El ser humano no está totalmente condicionado ni determinado, sino que decide si entregarse a las circunstancias o enfrentarlas.
— Viktor E. Frankl
Hay silencios que duelen, otros que incomodan, y algunos… que salvan.
Sí, hay un tipo de silencio que no grita ni exige, no castiga ni acusa, solo está ahí, como un susurro suave detrás del ruido de lo cotidiano, esperando a que, por fin, nos detengamos a escucharlo.
Y no, no hablo del silencio incómodo de una conversación que se enfría, ni del silencio que se instala cuando alguien se va sin despedirse, hablo de ese silencio que se siente como una manta tibia después de una tormenta emocional, ese que no impone, pero tampoco se marcha, que te recibe con los brazos abiertos cuando todo dentro de ti parece hecho pedazos.

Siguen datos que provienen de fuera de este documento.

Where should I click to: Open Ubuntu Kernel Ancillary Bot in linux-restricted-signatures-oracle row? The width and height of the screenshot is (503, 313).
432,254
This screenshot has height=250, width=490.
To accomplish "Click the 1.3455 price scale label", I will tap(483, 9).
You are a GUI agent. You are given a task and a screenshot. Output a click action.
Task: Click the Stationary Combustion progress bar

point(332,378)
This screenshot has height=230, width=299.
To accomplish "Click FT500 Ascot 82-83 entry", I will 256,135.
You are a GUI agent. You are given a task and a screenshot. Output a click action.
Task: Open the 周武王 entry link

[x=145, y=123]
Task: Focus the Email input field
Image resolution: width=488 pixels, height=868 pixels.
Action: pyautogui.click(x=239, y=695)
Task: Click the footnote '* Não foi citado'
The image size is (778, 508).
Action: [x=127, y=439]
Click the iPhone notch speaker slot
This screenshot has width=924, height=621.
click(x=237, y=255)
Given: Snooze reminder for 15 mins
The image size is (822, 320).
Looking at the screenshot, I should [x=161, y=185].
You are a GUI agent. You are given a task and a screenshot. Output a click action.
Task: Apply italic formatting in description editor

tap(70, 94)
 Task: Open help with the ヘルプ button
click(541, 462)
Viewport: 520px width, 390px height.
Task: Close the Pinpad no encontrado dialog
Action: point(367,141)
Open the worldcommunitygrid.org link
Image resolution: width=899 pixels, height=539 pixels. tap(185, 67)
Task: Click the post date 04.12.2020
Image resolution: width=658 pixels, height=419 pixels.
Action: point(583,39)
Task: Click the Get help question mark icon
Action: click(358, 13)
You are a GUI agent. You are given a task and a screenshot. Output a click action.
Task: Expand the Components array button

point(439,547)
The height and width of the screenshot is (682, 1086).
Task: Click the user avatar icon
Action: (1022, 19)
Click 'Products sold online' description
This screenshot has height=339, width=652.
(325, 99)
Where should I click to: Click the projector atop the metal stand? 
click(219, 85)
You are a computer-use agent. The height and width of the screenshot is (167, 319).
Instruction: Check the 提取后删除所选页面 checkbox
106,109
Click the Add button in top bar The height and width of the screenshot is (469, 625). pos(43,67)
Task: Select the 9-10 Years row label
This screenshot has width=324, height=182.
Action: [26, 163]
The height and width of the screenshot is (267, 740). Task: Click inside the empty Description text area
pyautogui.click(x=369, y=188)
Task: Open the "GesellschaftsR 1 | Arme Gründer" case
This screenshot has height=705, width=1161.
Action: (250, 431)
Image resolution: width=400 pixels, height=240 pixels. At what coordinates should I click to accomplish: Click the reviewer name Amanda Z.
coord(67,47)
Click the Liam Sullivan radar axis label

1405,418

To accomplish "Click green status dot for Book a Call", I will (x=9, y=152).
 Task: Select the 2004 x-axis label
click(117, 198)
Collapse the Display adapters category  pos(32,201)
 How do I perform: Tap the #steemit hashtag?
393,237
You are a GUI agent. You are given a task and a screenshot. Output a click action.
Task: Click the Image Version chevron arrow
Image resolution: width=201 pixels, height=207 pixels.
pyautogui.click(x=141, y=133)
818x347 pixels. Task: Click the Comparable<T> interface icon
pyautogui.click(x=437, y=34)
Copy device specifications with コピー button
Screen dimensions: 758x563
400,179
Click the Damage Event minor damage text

Ese silencio fue mi hogar durante un tiempo, un hogar sin paredes ni relojes, sin expectativas ni etiquetas, solo el sonido de mi respiración, el vaivén de mis pensamientos, y la posibilidad —al fin— de escuchar lo que mi alma venía intentando decirme desde hace años.
Vivimos rodeadxs de estímulos: conversaciones que nos atraviesan, tareas que nos exigen, pantallas que nunca descansan; en este ritmo frenético, pareciera que callar es perder, que pausar es rendirse, que detenernos a sentir es peligroso.
¿Pero qué pasaría si el verdadero peligro fuera no hacerlo nunca?
Porque así, sin darnos cuenta, se nos escapan cosas esenciales: el llanto que no soltamos, la palabra que no dijimos, la señal que ignoramos; el cuerpo comienza a hablar con síntomas, el alma con ansiedad, y el corazón con confusión, pero seguimos adelante… hasta que no se puede más.
Alejarse no siempre es huir, a veces es elegir volver, volver al centro, al cuerpo, a la verdad, como quien regresa a una casa olvidada y, al abrir las ventanas, descubre que aún hay luz.
Yo me alejé, en todos los sentidos, me retiré del ruido, del hacer por hacer, del dar sin medida; me senté conmigo como si me reencontrara con una vieja amiga, al principio, fue raro, me dolía no tener a quién cuidar, a quién responder, qué tarea tachar del día, pero luego… llegó el alivio y con él, una certeza serena: no necesito hacer nada para valer, solo necesito ser y estar, conmigo.
La ciencia dirá que el silencio repara el sistema nervioso, reduce el cortisol, reordena el cerebro, pero hay algo más profundo que ninguna resonancia puede captar: el silencio nos conecta con lo sagrado, con esa parte de nosotrxs que siempre supo, pero que había sido acallada por años de sobrevivir.
Y ahí, en ese espacio sin exigencias, muchas cosas se revelan: lo que duele de verdad, lo que ya no queremos, lo que sí deseamos, lo que aún nos sostiene.
¿Y si hoy te regalaras cinco minutos?
Solo cinco, sin hacer, sin reaccionar, sin explicarte nada, cinco minutos para respirar, cerrar los ojos y observarte por dentro como quien mira el mar, cinco minutos de silencio, para que tu alma diga eso que no ha podido pronunciar con palabras.
¿Cuándo fue la última vez que estuviste en silencio contigo?
¿Qué emociones aparecen cuando no estás haciendo nada?
¿Qué pasaría si te atrevieras a detenerte?
El silencio no siempre es cómodo, pero siempre es honesto, nos muestra lo que duele, sí, pero también lo que puede sanar; en un mundo que te empuja a hacer más, a rendir más, a hablar más… regalarte el derecho a pausar es un acto de amor propio.
Y tú, ¿te animas a escuchar lo que tu alma tiene para decirte cuando todo lo demás se detiene?